#### EXCERPTED PASSAGE
+++

My body tensed in my abs, stretched in the shoulders, my fingers itching to extend and pull the water again, even after too many years gone by.  The memory of being a swimmer sticks in your blood, in your muscles, despite the aging weariness of work. I could feel the past, knowing that years ago, I wasn’t sitting here; I was there. There was a time when it was me that was walking, feet cold against the tile floor, bare and ready, suit straps taught against my thighs, limbering up, a sea of bodies intermingling behind the diving boards, waiting for the cue to start. Tired, exhausted, exhilarated. Ready to perform. Every single day.

Back then, we were an army of swimmers, a mess of bodies in motion, a collective bigger than an individual, a set of minds that worked interchangeably. We didn’t necessarily all like each other all the time—and so goes the social peculiarities of teams, groups, and people—these dynamics magnified as seniors and freshmen battled it out on the lateral playing field.

Outside of the pool I was awkward. I was gangly, shy, strange, insecure, a mess of emotions and flighty hands, unable to string words together in sentences. The men were men, or boys; the women also alternating between mature women and ridiculous girls: all of us were, for the most part, naked and hormonal and tired and hungry. Half the time someone in lane two was dating someone in lane six. You could usually tell by which girls still bothered to put make up on before practice.

+++

#### INFORMATION GIVEN
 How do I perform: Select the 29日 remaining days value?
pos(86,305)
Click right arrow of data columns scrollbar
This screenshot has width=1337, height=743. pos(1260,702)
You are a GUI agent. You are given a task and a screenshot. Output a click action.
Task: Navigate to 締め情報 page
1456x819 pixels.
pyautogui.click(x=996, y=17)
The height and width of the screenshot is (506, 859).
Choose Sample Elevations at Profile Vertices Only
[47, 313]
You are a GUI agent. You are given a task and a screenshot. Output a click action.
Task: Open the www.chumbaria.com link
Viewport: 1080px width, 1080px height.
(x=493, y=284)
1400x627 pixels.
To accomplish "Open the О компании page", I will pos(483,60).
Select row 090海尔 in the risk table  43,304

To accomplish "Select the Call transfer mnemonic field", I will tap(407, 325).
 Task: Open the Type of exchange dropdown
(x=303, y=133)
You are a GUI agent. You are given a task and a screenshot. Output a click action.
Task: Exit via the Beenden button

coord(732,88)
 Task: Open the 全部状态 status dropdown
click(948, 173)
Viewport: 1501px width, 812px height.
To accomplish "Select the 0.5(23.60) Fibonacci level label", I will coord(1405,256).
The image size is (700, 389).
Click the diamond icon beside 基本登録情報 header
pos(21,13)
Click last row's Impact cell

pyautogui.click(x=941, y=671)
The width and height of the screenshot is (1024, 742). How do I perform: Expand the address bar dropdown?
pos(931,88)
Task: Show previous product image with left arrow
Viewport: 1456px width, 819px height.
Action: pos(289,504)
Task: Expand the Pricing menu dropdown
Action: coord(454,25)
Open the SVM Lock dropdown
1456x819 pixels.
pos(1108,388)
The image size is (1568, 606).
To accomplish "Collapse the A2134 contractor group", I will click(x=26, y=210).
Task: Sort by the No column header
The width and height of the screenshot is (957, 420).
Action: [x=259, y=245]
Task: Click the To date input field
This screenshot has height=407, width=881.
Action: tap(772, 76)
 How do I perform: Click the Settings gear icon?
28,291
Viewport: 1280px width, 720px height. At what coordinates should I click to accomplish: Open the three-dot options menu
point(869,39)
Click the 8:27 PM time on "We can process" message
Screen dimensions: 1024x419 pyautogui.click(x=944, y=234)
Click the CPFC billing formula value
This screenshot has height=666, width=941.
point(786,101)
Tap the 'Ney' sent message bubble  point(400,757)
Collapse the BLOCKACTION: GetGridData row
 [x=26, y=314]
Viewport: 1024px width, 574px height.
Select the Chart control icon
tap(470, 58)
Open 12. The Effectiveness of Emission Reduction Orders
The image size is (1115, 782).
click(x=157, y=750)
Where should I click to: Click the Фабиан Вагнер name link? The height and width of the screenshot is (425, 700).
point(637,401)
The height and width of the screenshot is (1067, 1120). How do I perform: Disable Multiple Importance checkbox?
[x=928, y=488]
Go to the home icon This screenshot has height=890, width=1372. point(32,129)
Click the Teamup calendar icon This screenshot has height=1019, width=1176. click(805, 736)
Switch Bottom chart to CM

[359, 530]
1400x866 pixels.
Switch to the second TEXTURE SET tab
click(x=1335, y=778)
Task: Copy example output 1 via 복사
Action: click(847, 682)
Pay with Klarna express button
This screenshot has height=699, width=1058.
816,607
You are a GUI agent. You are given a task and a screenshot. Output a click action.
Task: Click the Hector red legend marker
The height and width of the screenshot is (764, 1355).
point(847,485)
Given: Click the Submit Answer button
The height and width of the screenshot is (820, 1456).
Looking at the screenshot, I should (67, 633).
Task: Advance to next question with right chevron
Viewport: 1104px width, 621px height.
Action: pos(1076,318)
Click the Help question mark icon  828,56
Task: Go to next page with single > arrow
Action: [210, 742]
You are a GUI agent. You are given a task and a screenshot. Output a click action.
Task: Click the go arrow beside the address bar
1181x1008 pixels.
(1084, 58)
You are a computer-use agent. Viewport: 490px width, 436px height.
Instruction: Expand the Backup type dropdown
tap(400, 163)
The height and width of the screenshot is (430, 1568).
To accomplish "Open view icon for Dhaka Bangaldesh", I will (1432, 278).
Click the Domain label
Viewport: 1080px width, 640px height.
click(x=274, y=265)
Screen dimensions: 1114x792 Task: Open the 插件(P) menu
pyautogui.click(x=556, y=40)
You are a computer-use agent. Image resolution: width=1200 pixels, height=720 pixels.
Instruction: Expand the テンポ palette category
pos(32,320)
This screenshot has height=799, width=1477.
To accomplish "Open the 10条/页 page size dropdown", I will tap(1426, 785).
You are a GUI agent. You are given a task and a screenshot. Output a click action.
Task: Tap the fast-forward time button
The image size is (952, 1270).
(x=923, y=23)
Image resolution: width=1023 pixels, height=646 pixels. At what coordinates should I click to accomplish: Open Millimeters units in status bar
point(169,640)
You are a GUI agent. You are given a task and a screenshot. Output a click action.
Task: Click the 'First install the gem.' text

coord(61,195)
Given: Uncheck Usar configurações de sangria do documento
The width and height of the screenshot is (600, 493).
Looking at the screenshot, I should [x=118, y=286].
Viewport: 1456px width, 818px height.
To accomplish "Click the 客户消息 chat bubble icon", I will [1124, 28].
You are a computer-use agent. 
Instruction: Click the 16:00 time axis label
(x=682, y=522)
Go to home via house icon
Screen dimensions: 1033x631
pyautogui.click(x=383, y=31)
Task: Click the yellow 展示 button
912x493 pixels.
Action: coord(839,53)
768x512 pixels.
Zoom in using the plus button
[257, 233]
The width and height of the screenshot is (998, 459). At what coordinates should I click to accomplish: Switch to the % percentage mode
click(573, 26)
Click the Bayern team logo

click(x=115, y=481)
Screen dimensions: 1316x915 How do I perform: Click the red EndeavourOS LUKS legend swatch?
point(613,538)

+++

#### YOUR TASKS
**a)** In the swimming passage, what was the crowd behind the diving boards waiting for?
**b)** Repeat the swimming passage word for word from "Back then, we" to "on before practice.".
**c)** Write what comes next in the swimming passage, picking up after its final sentence.
The listing has no connection to the swimming passage.

#### REPLIES
**a)** The cue to start.

**b)**
Back then, we were an army of swimmers, a mess of bodies in motion, a collective bigger than an individual, a set of minds that worked interchangeably. We didn’t necessarily all like each other all the time—and so goes the social peculiarities of teams, groups, and people—these dynamics magnified as seniors and freshmen battled it out on the lateral playing field.

Outside of the pool I was awkward. I was gangly, shy, strange, insecure, a mess of emotions and flighty hands, unable to string words together in sentences. The men were men, or boys; the women also alternating between mature women and ridiculous girls: all of us were, for the most part, naked and hormonal and tired and hungry. Half the time someone in lane two was dating someone in lane six. You could usually tell by which girls still bothered to put make up on before practice.

**c)**
Yet in the pool, in the water, cold streaming past your face, each gasp of breath taken and flip-turn turned, you weren’t a mess of social norms. You were just you: you and yourself, your brain, your competition, your ability. The pool was freezing; every day the bitter bite of the water hit my face, the routine of lining up and jumping in with the sweep of the second hand ‘round the clock,  indicating our instructions, our commands. Beep. Go.

That’s the old pool! My life for four years; it’s being torn down and a new, larger pool is going up. 

And we moved, we jumped, we jostled, we argued for place in the lane, silently, fingers grabbing toes and passing one another if the timing wasn’t right; I wrestled against someone slower than me, someone insistent that I take the spot, someone who wanted me to be third. Weeks later I would gravitate towards leading the lane; towards pulling the tide, towards starting the drafting sequences. I would battle with the boys, egos on line, competition fierce. Some days I’d spend two hours side by side in a drawn out test of strength that lasted over hundreds of laps. Our fingers would sting at the end, our egos possibly bruised by the fierceness of wanting to win, but our spirits championing the fact that neither one of us gave in, neither one of us caved.

And we would battle good-naturedly with each other, knowing that this micro-competition would prep us for invisible competitors training is faraway pools; for purple suits and brazen stories of our true adversaries getting ready for the challenge.

Looking down at the swimmers moving rhythmically back and forth in well-spaces sequences, I marveled at the physicality of it all: the bodies were gorgeous; their sleek physiques and lean torsos glistening water droplets across their chiseled bodies. Swimmer’s hair shines like a Greek goddess; these muscular animals galloping across the surface without seeming to have a care in the world.  The best of them have a singular focus on their mind, day in, day out: to perform; to win. To achieve. The definition of success is marked; the ideas concrete, the measurement the clearest feedback you might ever get in your life.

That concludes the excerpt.